The antibiotics don’t do anything for the symptoms of tuberculosis. She will continue to have bloody cough even after treatment has begun and can have coughing fits that will kill her. She will continue to have fevers that are so high they can melt her brain and may kill her. Here body’s resouirces will continue to be consumed by this disease (that used to be called ‘consumption’). You can’t just give her a few shots of antibiotics and expect her to walk out of the hospital in perfect health. You need to have a treatment plan that focuses on the antibiotics but deals with all aspects of the disease.
If we want to prevent extinction for our race, we need to take the same approach. We must understand that war and destruction are not superficial aspects of our societies, they are deeply engrained aspects of our systems. Wars existed before humans even evolved and our societies evolved around them. They are integral aspects of our societies and policy makers in the world actually use them, creating war intentionally to deal with certain other problems that are inherent parts of TTS societies.
One example involves the problem called ‘unemployment.’ Over the centuries, rulers have found their countries can compete better in war if they have rigid hierarchies and ‘class systems,’ where the members of one of the classes, the lowest, have no claim on any of the wealth the world produces and will die if they can’t ‘get a job’ and sell their labor. TTS societies that tried to operate in ways that gave people incomes without having to work couldn’t compete militarily and industrially with societies that accepted and enforced the class structure. Cultural evolution wiped them out and, in our world today, the class structure exists everywhere.
This system can collapse if there isn’t enough work for all members of society born into this lowest ‘class.’ If there aren’t enough jobs they must compete for the few jobs that do exist by agreeing to work for less. Wages fall. Falling wages doesn’t create additional work and the unemployed must continue to compete for work. Wages can fall below the level of substance. (In times of high unemployment, even people who work as many hours as they can stay awake sometimes can’t feed their families.) With fewer people working, and far lower wages for those who do work, spending collapses and factories and farms start to lay off workers. This makes the problem even worse and, if policy makers can’t find a way to create enormous numbers of jobs quickly, the system will collapse.

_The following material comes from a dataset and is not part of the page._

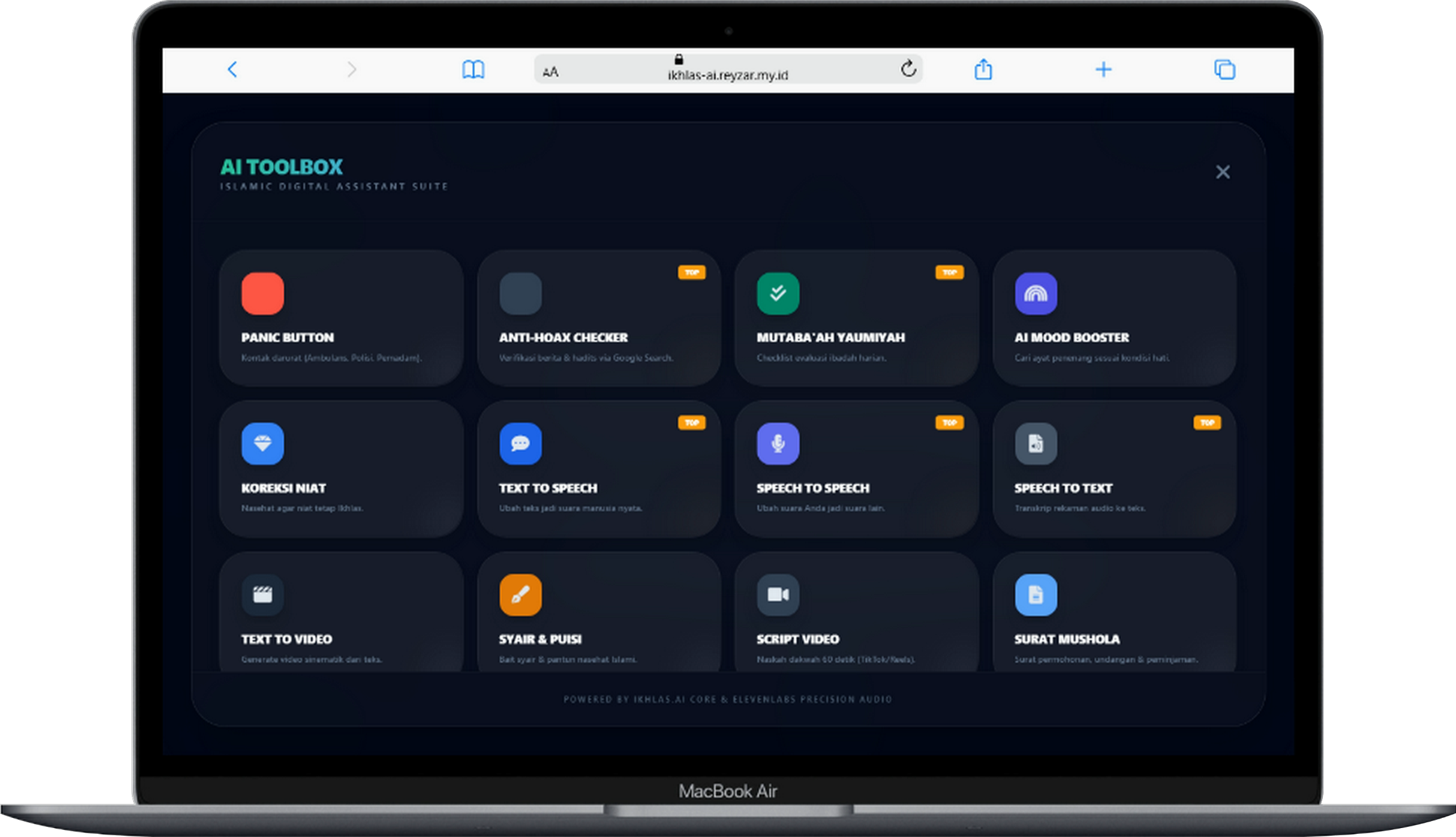This screenshot has width=1456, height=837.
Task: Select the Koreksi Niat diamond icon
Action: (262, 444)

Policy makers know that wars create jobs. They intentionally create wars, even if there is no reason for the war other than to put people to work killing each other. World War Two appears to be an example of an intentionally created war. The planet was in a depression. Politicians in Germany, Italy, and Japan knew war would put people to work. They campaigned on the issue of war: if they got into power, their country would go to war and this would pull it out of the depression. They kept their promises.
The creation of work is not a good thing in all societies. It is only good in societies that are forced, by the basic requirements of war, to create a class structure and leave one class with no claim to anything the world produces. Socratic societies won’t need to create artificial wars and subsidize destruction to put people to work because it won’t be forced into the class system.
As noted earlier, others have understood the steps that have to be taken and tried to take them. But they had a hard time doing this because the majority of the people in society, having been raised and educated to act like animals and organize for war, didn’t understand what was happening. Their minds were under the control of the animalist leaders of the tribal systems, who had total control over the information stream.